Briga hoje é Faria Lima versus agro
Olhando
para trás, é razoável vermos a República Nova como a nacionalização de
uma briga doméstica de São Paulo, na qual a capital vinha ganhando até
agora. Os paulistanos não têm quórum em casa? Vão então ao Nordeste e
fincam bem os pés no seu estado mais populoso, a Bahia. Uma das
primeiras medidas de Lula é “libertar” o Brasil do FMI… Como? Pegando
empréstimos a juros altos em bancos privados para quitar a dívida de
juros baixos (4% ao ano) do FMI. Por isso Lula é amado por banqueiros e
pela Faria Lima.
O
rival natural dos banqueiros privados é o BNDES, criado para dar juros
baixos e fomentar a economia nacional. Boa parte do risco que o BNDES
oferecia foi neutralizado ao se desviar os empréstimos do banco para
países caloteiros, que não conseguiriam empréstimo em lugar nenhum.
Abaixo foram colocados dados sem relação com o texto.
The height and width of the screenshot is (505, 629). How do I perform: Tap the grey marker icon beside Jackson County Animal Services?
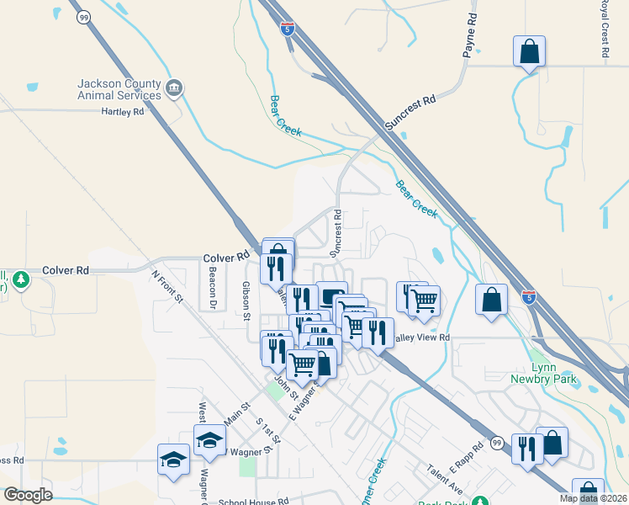(x=175, y=87)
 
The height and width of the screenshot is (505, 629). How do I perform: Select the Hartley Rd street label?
(x=123, y=111)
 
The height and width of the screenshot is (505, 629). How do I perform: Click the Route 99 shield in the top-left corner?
(x=82, y=17)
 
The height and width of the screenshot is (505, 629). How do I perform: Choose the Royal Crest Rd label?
(x=604, y=29)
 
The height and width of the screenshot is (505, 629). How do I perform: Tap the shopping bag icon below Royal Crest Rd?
(x=529, y=52)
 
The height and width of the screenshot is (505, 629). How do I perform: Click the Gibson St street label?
(x=246, y=301)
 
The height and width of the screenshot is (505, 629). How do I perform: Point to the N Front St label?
(x=167, y=285)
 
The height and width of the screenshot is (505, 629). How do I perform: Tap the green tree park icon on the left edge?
(x=20, y=279)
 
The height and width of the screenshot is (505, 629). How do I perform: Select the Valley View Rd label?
(x=420, y=338)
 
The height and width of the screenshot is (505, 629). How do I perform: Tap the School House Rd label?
(x=255, y=500)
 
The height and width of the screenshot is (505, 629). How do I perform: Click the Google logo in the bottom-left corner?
(x=28, y=495)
Indiretamente, isso deu uma porção de dinheiro para parte da elite
baiana, que viu seu mercado de obras públicas se expandir para a África e
os vizinhos hispânicos. ACM só oferecia a Bahia; os políticos de São
Paulo ofereciam continentes.
Nesta
eleição, Lula adere à agenda ESG da Faria Lima. Essa agenda quer
regular o pum da vaca e salvar as girafas da Amazônia: numa palavra,
atrapalhar o agro brasileiro e produzir fome no mundo. São
ambientalistas neomalthusianos e embusteiros.
Por
outro lado, o agro cresce cada vez mais, e se tornou a principal
potência econômica do Brasil. O foco é o Centro-Oeste, que tem muito
dinheiro e pouca gente. No entanto, o interior de São Paulo aderiu ao
movimento. Assim, Bolsonaro, que não chegou na presidência como um
cacique do Rio de Janeiro nem nada do gênero, foi adotado pelo agro como
seu presidente. E Tarcísio veio no pacote, já que as elites partidárias
paulistas não se renovaram junto com a economia do estado.